(Entries for locating words and elements)
------------------------------------------------
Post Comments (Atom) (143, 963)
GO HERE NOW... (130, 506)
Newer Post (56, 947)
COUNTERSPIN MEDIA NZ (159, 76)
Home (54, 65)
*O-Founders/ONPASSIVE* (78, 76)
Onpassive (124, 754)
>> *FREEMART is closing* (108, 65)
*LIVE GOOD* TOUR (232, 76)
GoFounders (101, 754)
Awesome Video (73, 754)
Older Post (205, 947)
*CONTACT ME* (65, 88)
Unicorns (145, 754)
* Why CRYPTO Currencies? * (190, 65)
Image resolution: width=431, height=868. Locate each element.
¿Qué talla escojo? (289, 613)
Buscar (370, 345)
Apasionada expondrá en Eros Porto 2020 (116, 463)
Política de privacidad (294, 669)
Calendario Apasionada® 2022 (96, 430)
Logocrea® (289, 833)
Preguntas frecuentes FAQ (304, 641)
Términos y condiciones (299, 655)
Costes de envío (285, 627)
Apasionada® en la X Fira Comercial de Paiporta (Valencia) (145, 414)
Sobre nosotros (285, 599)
------------------------------------------------
Rewrite the records above, replacing every instance of "Post" with "Entry" and leaving everything else unchanged.

**TASK RESULT:**
Entry Comments (Atom) (143, 963)
GO HERE NOW... (130, 506)
Newer Entry (56, 947)
COUNTERSPIN MEDIA NZ (159, 76)
Home (54, 65)
*O-Founders/ONPASSIVE* (78, 76)
Onpassive (124, 754)
>> *FREEMART is closing* (108, 65)
*LIVE GOOD* TOUR (232, 76)
GoFounders (101, 754)
Awesome Video (73, 754)
Older Entry (205, 947)
*CONTACT ME* (65, 88)
Unicorns (145, 754)
* Why CRYPTO Currencies? * (190, 65)
Image resolution: width=431, height=868. Locate each element.
¿Qué talla escojo? (289, 613)
Buscar (370, 345)
Apasionada expondrá en Eros Porto 2020 (116, 463)
Política de privacidad (294, 669)
Calendario Apasionada® 2022 (96, 430)
Logocrea® (289, 833)
Preguntas frecuentes FAQ (304, 641)
Términos y condiciones (299, 655)
Costes de envío (285, 627)
Apasionada® en la X Fira Comercial de Paiporta (Valencia) (145, 414)
Sobre nosotros (285, 599)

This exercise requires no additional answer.